Current infection techniques for Purple Fox are, if not novel, at least, highly-involved. They use a multi-step process for compromising the system after the victim exposes it to a RIG Exploit Kit – an EK that's also a delivery tool for MedusaIRC, the ancestor of MedusaHTTP, and countless other Trojans. Through a coordinated dance of PowerShell scripts, privilege escalation exploits, IE vulnerabilities, and Windows VBScript vulnerabilities, the attack uses or forcibly takes admin privileges and deposits Purple Fox.

The use of rootkit commonalities like memory injection and other exploits keep users from identifying any files or Registry entries that Purple Fox might require. Even if the user identifies it, the Trojan downloads and auto-runs additional threats that provide further security issues and symptoms or the lack of them for surmounting. For-profit operations, such as generating cryptocurrency via mining, is a typical focus of for-hire Trojan downloaders like Purple Fox.

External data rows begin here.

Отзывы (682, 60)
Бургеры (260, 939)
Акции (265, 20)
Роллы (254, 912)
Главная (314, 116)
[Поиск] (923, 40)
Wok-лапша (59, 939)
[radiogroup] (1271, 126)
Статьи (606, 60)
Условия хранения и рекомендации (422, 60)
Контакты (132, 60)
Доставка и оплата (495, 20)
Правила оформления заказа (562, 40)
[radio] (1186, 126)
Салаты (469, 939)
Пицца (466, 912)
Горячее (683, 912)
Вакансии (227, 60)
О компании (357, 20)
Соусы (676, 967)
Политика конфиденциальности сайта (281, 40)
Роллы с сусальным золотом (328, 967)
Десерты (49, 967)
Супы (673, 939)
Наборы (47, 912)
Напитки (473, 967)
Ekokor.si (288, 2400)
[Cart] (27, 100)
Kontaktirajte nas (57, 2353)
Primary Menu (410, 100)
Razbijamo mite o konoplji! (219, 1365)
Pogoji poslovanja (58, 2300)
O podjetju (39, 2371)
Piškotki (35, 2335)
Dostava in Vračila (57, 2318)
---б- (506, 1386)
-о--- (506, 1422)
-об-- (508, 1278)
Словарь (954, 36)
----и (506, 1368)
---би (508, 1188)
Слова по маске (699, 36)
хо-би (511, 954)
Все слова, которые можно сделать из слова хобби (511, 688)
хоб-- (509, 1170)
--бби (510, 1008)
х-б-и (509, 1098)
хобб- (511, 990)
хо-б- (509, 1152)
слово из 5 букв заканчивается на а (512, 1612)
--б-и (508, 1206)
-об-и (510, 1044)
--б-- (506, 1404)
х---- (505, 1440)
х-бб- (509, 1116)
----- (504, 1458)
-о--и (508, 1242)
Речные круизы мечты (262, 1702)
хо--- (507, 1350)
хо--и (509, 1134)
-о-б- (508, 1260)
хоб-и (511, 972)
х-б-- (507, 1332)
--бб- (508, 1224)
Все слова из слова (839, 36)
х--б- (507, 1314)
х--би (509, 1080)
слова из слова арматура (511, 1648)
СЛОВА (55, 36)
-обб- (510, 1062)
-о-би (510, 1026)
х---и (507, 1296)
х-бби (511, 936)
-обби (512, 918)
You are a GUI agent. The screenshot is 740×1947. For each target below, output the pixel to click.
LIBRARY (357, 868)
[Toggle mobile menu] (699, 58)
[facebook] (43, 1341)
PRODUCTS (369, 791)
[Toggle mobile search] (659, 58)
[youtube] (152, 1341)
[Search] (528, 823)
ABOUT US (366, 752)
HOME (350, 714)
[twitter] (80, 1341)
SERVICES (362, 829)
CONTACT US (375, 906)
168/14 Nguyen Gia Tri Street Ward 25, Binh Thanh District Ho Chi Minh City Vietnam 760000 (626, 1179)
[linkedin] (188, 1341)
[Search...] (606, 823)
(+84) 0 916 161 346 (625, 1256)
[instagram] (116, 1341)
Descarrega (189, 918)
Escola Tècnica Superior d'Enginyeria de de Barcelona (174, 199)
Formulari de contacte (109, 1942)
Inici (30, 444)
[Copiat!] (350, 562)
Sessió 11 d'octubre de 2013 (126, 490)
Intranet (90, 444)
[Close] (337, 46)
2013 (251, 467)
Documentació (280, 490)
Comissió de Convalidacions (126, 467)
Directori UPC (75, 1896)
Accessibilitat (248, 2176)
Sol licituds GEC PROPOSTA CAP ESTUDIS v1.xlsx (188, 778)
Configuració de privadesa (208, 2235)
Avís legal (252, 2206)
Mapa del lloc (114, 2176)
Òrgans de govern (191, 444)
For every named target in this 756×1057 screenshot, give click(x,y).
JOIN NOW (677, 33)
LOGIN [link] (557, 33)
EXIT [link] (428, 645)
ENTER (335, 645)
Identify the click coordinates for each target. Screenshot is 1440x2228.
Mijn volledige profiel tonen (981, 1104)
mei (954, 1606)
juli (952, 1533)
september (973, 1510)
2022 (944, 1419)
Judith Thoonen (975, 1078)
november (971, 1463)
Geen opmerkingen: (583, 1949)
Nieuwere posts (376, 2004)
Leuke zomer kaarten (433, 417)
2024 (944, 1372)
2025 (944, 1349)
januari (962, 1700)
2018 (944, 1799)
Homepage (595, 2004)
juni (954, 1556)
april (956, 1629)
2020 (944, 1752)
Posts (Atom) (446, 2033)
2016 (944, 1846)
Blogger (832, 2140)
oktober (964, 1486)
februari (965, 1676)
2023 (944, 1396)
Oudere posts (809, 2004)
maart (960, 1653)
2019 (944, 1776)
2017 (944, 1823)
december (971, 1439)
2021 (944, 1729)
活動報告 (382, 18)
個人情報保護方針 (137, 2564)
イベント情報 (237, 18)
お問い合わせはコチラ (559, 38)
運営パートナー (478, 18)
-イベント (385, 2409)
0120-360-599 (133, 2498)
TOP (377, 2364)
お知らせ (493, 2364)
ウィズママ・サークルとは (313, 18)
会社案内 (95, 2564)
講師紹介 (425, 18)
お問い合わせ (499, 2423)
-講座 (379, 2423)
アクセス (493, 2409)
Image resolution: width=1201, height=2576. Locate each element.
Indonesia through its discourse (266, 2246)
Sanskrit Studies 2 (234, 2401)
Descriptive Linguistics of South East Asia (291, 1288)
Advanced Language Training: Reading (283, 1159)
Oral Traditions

Purple Fox isn't without protections against the cyber-security community, either, and will hide some of its components – or attempt to do so. However, having anti-malware solutions remains the best chance of detecting and removing Purple Fox in time, before further attacks can launch.

Many of Purple Fox's software-abusing choices are as old as five years and are resolvable with nothing worse than installing an elderly security patch. Those who forget their updates will pay, one way or another, and predators like Purple Fox will guarantee it.